Toyota Corolla Verso 1.8 T Spirit review
by Ross Finlay (13 August 2004)
When you walk round the Corolla Verso, glancing at the exterior styling, it's easy to come to the conclusion that the design team paid as much attention to the chrome-barrelled front and rear lamp arrays as to anything else.
But there's a lot of careful aerodynamic work here, in very close panel gaps and shut lines Toyota likes to describe as "to Lexus standards", as well as in features like the A pillar design, the door mirror placement and even the slope of the rear roof.
A main aim of all this, of course, is to improve the drag coefficient and, in the case of the roofline, provide some extra downforce, but it's also part of the package of improvements over the previous Corolla Verso which make the 2004 model unusually quiet-running. Its laminated windscreen features an acoustic-film middle layer which damps down low-frequency noises, and although there was no way to test Toyota's claims about just how much of an improvement this represents, there's no doubt that the car is quieter on the cruise than many similarly high-built compact MPVs.
The 1.8-litre VVT-i petrol engine fitted to the test car helps here too. While it doesn't have anything like the mid-range torque of the alternative two-litre D-4D turbo diesel - which, however restrained of its type, can't avoid being noisier when pulling hard - its power output feels more satisfactory for a car which can carry up to seven people than the entry-level petrol 1.6. Indeed, the 1.8 is proving to be the best-selling engine in the range.
Most of the really ingenious work on the Corolla Verso has gone into the interior, not least in the fold-flat arrangement for all five rear seats, and the generous provision of airbags. It has nine of them, as the first car in its class to come with an airbag to protect the driver's knees in the event of a front-end shunt.
Together with other safety features, that has helped the Toyota to the best Euro NCAP rating in its class.
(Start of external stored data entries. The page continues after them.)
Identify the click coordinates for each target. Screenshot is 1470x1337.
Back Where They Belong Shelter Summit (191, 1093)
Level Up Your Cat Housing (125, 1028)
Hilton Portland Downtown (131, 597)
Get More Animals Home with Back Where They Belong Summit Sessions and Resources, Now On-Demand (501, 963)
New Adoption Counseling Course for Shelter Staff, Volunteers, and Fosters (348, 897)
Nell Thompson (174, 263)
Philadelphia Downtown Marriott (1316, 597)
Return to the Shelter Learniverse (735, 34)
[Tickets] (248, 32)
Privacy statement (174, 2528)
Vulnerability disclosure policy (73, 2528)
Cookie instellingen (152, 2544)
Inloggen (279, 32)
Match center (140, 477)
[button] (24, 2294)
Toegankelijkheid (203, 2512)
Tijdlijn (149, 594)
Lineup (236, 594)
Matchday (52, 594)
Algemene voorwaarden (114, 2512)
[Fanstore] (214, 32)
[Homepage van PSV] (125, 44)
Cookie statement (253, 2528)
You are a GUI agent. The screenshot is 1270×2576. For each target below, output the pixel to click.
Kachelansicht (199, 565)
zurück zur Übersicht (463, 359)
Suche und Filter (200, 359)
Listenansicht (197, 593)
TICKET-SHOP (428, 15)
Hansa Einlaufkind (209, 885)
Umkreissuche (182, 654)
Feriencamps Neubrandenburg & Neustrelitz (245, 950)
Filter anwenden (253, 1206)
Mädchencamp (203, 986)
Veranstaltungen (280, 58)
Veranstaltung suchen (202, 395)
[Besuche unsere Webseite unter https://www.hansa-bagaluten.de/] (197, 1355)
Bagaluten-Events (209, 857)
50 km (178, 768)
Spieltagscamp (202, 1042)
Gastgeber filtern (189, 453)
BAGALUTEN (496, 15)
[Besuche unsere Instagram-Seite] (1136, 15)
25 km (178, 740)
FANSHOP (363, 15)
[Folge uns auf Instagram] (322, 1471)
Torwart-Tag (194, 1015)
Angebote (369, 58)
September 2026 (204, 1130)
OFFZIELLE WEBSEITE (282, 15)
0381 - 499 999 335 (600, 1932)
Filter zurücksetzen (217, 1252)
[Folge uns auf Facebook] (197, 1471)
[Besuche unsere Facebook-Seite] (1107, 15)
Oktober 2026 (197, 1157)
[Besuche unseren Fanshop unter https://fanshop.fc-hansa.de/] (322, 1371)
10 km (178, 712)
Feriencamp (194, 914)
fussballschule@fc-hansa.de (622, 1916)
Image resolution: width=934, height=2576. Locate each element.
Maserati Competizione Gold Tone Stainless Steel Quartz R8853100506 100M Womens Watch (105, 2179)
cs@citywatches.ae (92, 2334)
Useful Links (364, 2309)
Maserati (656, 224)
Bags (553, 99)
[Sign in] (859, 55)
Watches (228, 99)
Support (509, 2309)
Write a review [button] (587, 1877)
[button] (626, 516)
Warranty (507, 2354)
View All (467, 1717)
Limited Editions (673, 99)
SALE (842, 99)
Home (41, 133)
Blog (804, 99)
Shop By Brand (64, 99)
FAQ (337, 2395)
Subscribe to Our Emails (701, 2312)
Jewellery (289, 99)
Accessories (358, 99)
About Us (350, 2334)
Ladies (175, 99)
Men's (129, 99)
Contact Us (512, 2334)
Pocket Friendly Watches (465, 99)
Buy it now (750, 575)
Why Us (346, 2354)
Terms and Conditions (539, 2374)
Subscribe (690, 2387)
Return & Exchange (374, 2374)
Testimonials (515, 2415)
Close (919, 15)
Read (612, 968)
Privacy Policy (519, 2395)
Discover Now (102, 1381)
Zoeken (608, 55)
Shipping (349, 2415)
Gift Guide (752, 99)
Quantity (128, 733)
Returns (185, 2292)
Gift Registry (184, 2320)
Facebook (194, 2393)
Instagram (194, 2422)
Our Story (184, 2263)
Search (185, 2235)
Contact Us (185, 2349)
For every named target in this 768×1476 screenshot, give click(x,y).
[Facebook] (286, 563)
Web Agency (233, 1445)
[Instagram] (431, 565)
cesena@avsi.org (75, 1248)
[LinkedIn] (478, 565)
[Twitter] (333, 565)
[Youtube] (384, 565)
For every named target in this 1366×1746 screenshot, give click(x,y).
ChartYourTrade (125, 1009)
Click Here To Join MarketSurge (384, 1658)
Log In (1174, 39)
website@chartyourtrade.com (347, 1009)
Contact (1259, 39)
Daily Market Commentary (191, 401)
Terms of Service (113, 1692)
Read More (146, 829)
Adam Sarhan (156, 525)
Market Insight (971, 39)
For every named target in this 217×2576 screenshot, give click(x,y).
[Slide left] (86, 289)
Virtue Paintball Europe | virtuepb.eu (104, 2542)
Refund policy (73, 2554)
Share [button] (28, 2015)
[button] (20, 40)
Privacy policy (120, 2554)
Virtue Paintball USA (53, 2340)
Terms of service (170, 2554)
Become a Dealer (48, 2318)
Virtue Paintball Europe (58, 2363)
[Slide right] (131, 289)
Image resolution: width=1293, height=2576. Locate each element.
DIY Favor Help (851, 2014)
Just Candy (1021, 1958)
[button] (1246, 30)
It was awarded five stars for adult occupant protection, with a higher points score than any of its rivals, and four stars in the new child protection test.
Folding down the rear and middle-row seats is a very easy business, this being something which manufacturers have refined since the first of these systems was offered to the public.
The three middle and two rear seats in the Toyota all fold down individually, but it's not so much the flexibility of the seating that is so impressive, as the fact that when these five seats are folded, the extended load floor created is genuinely flat, not mostly flat with a rising bit up front. There's a pull-over security blind for the main load space, and when not needed it fits under the boot floor rather than having to be left lying loose.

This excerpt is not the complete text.